In sostanza, tra coloro che portano il caduceo rischiano di poter fare i soci di capitale soltanto pensionati e disoccupati. Confermano alcuni degli esperti che già hanno avuto modo di ragionare sulle evidenze del parere (pubblicato, come si ricorderà, ai primi del mese): «Sembra assurdo» commenta l’avvocato Quintino Lombardo «ma è proprio così: per il Consiglio di Stato quasi tutti i farmacisti che vivono della propria professione non possono essere soci di mero capitale. Si tratta soltanto di un parere, che in questo passaggio si fa anche fatica a condividere, ma è legittimo supporre che le amministrazioni pubbliche comunque si adegueranno, magari con qualche perplessità». In base a quanto dicono i giudici, scrive l’avvocato Gustavo Bacigalupo sul proprio blog Sediva.it, «le uniche persone fisiche che possono liberamente partecipare a una società titolare di farmacia sono gli studenti non lavoratori, le casalinghe, i pensionati non occupati, le persone “diversamente” occupate – lavoratori occasionali e simili – e i nullafacenti». «Oggi anche i non farmacisti possono partecipare a qualunque società titolare di farmacia, senza limiti quantitativi» riprende Lombardo «dunque, qual è l’interesse pubblico a impedire l’acquisto di una semplice quota da parte di chi collabora in una farmacia o ha un qualsiasi posto di lavoro?».

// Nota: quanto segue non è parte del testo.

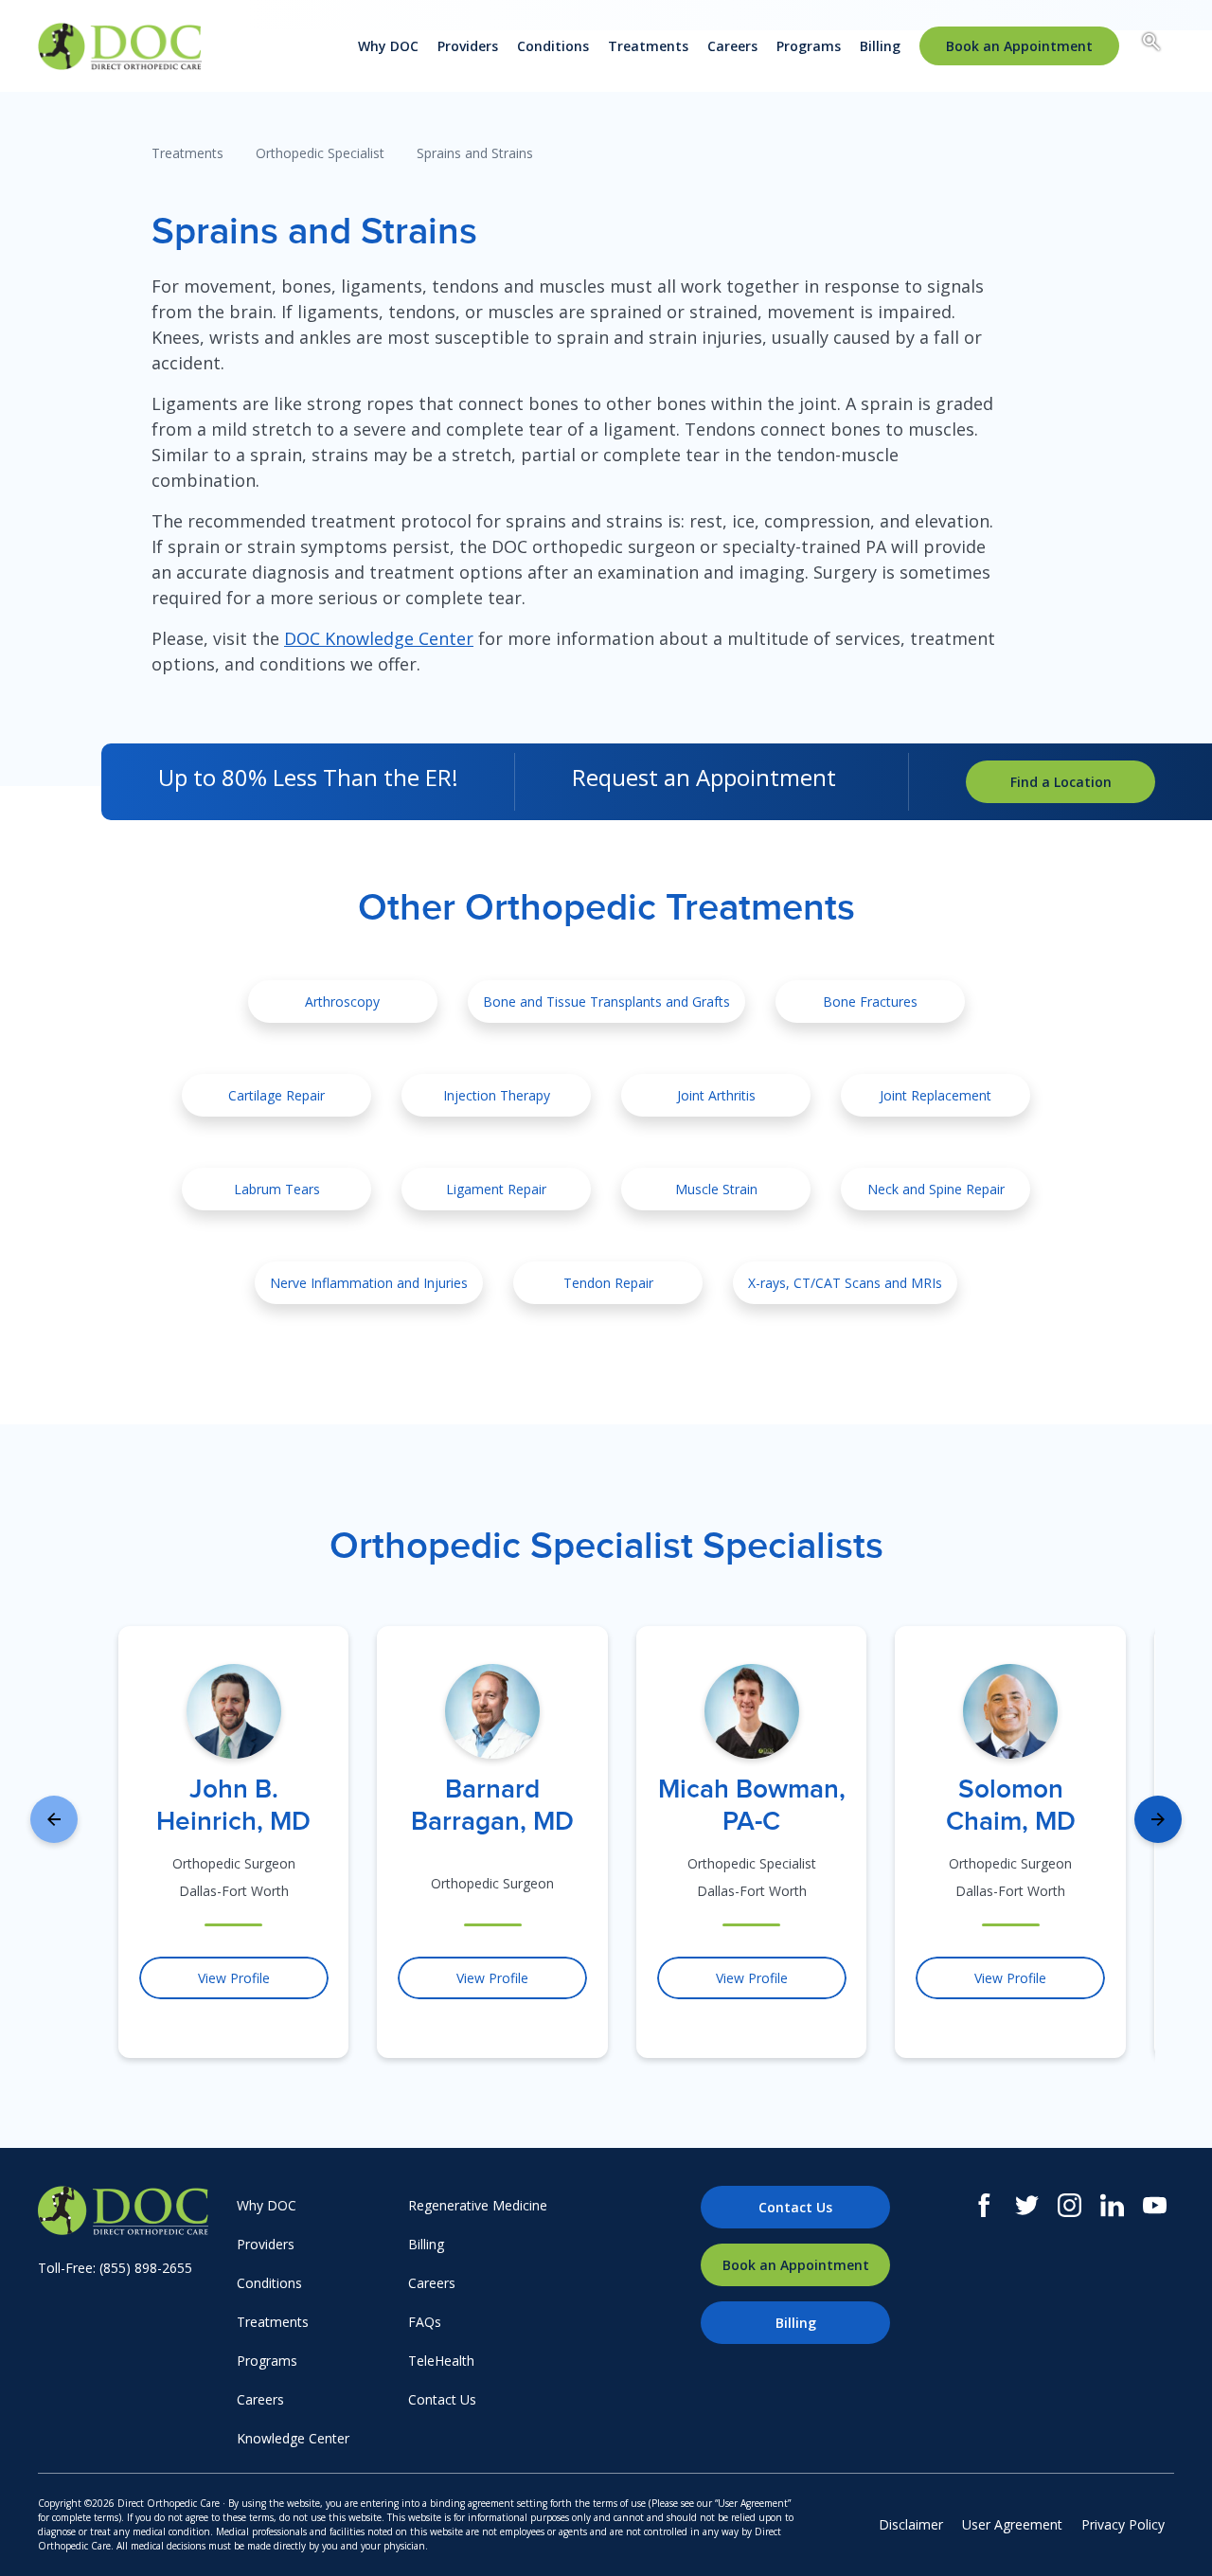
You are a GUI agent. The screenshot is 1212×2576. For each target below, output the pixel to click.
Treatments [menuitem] (648, 46)
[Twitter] (1026, 2205)
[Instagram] (1069, 2205)
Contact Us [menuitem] (442, 2399)
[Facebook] (984, 2205)
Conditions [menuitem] (553, 46)
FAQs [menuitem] (424, 2322)
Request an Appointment (704, 777)
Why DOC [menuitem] (388, 46)
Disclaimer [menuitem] (911, 2524)
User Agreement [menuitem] (1012, 2524)
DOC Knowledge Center (378, 638)
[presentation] (54, 1819)
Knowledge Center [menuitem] (293, 2438)
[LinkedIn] (1112, 2205)
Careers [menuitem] (732, 46)
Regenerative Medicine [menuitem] (477, 2205)
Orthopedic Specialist (320, 153)
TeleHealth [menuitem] (441, 2361)
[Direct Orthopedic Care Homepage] (120, 46)
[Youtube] (1154, 2205)
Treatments (187, 153)
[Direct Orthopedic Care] (132, 2210)
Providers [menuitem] (467, 46)
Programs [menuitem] (808, 46)
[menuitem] (1019, 46)
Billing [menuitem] (880, 46)
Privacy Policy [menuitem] (1123, 2524)
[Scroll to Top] (1169, 2533)
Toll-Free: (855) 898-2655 (115, 2268)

Come uscirne? «La prima strada» risponde Lombardo «è ovviamente quella di ignorare il parere e, in caso di contenziosi con l’amministrazione pubblica, tentare la via giurisdizionale. Oppure si può ragionare sulla possibilità di partecipare a società d’investimento che, in quanto tali, non sarebbero titolari di farmacia ma potrebbero acquistare quote di altre società con interessi nel settore. Ma soluzioni facili non ce ne sono». Eppure andranno trovate, perché un’applicazione letterale delle indicazioni di Palazzo Spada metterebbe in difficoltà parecchi farmacisti titolari. Per cominciare, quelli che oggi sono soci di società della distribuzione intermedia che aspirano ad acquisire farmacie. O ancora, quei titolari disposti a vendere a una catena che è pronta a tenerli come direttori della loro ex-farmacia e a motivarli con una partecipazione societaria. E’ un bel ginepraio.